Big Data and Hadoop Viva Question
Big Data and Hadoop Viva Question
What you’ll Learn:
- Key issues in big data management and its associated applications for business decisions and strategy.
- Develop problem solving and critical thinking skills in fundamental enabling techniques like Hadoop, Mapreduce and NoSQL in big data analytics.
- Interpret business models and scientific computing paradigms.
- Perspectives of big data analytics in various applications.

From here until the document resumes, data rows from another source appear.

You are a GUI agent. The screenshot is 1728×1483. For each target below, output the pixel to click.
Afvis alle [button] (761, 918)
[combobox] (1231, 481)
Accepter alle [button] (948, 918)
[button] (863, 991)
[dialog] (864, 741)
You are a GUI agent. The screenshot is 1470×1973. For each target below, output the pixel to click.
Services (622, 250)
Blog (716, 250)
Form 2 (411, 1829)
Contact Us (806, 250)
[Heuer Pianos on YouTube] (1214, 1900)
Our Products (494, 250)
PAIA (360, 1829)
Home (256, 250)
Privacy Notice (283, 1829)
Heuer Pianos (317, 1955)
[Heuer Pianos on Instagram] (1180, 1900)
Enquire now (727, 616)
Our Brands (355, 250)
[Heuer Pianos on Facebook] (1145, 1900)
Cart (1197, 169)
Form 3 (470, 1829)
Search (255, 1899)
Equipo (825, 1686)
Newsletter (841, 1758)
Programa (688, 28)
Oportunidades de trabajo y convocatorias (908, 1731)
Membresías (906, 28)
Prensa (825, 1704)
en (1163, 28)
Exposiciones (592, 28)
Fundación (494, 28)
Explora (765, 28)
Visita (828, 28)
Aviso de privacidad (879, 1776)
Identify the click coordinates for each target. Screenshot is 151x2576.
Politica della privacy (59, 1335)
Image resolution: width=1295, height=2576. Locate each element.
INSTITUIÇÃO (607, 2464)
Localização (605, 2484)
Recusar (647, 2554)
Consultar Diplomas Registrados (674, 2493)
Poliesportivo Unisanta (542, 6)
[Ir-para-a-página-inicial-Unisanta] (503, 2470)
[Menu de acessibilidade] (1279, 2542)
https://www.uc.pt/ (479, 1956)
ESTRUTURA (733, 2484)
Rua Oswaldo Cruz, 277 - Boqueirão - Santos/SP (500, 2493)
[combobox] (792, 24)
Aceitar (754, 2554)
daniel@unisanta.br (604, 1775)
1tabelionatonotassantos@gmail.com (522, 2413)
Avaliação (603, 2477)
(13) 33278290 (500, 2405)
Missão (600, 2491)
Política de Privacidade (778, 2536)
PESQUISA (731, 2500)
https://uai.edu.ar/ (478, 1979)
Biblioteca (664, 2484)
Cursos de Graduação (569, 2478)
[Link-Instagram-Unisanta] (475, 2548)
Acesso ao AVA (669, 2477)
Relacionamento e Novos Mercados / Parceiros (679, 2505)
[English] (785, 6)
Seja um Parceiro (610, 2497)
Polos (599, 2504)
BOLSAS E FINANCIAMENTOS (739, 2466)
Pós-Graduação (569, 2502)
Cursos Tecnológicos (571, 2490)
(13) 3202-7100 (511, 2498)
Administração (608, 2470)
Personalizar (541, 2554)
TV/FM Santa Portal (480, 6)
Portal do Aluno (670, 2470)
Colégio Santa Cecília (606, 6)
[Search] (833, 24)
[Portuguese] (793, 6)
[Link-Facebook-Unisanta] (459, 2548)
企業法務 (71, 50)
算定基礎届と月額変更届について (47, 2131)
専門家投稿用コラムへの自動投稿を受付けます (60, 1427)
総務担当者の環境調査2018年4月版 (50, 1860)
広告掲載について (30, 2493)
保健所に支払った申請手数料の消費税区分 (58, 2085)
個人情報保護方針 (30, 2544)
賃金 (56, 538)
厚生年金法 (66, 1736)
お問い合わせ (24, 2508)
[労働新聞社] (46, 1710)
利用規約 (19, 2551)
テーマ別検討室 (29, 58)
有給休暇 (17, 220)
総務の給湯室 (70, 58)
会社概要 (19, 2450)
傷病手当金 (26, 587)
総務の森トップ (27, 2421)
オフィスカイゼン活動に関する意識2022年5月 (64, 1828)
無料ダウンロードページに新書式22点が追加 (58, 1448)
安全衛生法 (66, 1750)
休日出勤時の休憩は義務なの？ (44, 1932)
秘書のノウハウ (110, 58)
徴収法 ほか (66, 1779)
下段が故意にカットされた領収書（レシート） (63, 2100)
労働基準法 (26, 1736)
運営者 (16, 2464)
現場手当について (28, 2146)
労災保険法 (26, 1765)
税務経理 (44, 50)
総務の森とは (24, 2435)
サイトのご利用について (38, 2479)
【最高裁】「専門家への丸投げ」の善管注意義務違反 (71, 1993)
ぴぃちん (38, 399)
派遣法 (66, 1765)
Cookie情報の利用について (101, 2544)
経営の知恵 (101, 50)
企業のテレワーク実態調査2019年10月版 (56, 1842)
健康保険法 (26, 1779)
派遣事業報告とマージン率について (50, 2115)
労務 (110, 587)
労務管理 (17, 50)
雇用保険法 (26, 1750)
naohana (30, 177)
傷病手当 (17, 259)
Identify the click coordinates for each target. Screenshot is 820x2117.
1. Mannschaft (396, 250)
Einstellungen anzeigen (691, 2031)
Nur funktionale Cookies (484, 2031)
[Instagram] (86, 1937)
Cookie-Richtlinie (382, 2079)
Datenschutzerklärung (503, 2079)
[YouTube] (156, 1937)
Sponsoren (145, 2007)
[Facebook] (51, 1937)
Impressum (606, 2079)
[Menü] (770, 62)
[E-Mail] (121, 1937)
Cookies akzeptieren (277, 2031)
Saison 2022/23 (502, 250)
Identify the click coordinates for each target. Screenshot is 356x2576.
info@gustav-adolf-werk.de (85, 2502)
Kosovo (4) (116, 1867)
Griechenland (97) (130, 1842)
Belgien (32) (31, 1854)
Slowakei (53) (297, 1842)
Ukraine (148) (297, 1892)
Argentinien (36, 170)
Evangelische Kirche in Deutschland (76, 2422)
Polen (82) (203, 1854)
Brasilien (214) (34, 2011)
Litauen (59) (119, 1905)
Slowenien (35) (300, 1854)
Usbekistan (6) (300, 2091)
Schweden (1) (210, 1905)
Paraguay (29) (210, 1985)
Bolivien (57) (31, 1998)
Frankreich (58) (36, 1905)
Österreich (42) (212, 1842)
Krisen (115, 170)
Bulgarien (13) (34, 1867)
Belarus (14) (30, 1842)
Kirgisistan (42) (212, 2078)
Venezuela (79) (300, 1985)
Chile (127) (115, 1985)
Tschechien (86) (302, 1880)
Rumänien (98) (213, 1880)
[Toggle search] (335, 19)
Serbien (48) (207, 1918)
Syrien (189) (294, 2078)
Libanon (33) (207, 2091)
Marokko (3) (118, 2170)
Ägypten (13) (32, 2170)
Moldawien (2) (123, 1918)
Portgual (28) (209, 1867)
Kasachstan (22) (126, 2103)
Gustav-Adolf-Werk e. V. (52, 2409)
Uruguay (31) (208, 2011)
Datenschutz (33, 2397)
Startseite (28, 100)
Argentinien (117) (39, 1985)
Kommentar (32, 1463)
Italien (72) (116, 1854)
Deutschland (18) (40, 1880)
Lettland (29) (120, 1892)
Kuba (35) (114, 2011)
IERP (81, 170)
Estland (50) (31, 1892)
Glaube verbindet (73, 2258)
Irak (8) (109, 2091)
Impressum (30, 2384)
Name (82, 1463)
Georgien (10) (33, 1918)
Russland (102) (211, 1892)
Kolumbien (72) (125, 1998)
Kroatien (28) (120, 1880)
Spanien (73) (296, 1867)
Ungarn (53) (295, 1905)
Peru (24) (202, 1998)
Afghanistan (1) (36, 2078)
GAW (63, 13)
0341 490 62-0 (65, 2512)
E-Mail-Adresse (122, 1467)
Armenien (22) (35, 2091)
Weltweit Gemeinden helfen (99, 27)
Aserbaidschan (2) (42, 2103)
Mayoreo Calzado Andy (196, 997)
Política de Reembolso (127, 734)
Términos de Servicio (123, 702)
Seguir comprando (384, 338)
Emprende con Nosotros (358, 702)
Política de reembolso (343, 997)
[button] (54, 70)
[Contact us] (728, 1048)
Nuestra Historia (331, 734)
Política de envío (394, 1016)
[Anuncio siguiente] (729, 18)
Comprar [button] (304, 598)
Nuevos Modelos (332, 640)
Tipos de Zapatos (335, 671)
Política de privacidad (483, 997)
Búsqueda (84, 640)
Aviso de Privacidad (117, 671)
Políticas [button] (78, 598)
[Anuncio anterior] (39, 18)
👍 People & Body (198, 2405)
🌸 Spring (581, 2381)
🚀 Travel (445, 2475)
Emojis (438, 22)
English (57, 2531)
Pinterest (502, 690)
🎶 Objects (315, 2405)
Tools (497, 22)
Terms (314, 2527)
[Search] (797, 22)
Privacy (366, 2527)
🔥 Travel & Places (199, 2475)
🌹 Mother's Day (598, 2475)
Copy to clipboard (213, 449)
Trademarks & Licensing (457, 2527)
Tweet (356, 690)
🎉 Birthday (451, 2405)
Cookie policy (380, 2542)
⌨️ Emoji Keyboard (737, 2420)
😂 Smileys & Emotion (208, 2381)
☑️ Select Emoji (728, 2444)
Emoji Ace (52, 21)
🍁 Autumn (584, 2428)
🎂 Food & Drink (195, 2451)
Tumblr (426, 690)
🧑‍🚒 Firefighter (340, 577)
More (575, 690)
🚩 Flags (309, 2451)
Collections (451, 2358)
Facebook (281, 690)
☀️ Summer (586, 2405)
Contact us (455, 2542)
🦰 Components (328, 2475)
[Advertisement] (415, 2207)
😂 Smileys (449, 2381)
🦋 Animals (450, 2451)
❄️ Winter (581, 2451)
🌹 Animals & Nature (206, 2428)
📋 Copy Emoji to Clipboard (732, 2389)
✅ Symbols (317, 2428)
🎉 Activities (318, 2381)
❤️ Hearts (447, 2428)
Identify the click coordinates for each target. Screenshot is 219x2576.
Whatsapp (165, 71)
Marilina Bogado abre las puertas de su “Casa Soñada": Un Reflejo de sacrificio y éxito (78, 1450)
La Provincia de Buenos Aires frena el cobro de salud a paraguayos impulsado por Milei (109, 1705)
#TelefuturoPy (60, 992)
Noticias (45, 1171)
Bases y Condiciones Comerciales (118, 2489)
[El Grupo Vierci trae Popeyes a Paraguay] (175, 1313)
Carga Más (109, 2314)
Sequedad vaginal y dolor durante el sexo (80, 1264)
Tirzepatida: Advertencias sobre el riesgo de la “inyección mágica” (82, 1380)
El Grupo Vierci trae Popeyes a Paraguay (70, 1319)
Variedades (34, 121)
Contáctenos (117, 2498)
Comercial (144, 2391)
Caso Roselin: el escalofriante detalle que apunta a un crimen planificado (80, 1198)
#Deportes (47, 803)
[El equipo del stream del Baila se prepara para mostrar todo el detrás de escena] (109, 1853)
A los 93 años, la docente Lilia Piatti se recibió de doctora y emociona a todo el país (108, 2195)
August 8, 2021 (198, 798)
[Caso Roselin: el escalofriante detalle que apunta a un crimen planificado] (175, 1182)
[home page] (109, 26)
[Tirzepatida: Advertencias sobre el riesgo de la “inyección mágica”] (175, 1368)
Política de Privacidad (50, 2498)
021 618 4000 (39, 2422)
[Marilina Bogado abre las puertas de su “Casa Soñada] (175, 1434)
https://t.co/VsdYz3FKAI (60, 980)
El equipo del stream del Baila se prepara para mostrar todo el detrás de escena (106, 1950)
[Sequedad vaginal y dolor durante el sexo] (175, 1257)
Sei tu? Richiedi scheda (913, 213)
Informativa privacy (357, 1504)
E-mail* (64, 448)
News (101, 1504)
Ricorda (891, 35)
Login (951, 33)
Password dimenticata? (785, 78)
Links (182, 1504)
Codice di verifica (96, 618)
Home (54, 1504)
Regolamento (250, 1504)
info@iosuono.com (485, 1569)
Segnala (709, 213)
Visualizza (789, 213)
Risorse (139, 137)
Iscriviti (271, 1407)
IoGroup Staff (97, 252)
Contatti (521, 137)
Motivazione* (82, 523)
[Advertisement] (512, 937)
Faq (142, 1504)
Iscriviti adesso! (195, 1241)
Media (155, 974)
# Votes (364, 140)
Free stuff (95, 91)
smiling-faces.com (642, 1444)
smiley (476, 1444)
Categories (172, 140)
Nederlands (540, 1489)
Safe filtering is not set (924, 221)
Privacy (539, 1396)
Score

Big Data Analytics is semester 7 subject of final year of computer engineering in Mumbai University. Prerequisite for studying this subject are Some prior knowledge about Java programming, Basics of SQL, Data mining and machine learning methods would be beneficial. Course Objectives for the subject Big Data Analytics is to provide an overview of an exciting growing field of big data analytics. To introduce programming skills to build simple solutions using big data technologies such as MapReduce and scripting for NoSQL, and the ability to write parallel algorithms for multiprocessor execution. To teach the fundamental techniques and principles in achieving big data analytics with scalability and streaming capability. To enable students to have skills that will help them to solve complex real-world problems in for decision support. To provide an indication of the current research approaches that is likely to provide a basis for tomorrow’s solutions.
Course Outcomes for the subject Big Data Analytics is that Learner will be able to understand the key issues in big data management and its associated applications for business decisions and strategy. Develop problem solving and critical thinking skills in fundamental enabling techniques like Hadoop, MapReduce and NoSQL in big data analytics. Collect, manage, store, query and analyze various forms of Big Data. Interpret business models and scientific computing paradigms, and apply software tools for big data analytics. Adapt adequate perspectives of big data analytics in various applications like recommender systems, social media applications etc. Solve Complex real world problems in various applications like recommender systems, social media applications, health and medical systems, etc.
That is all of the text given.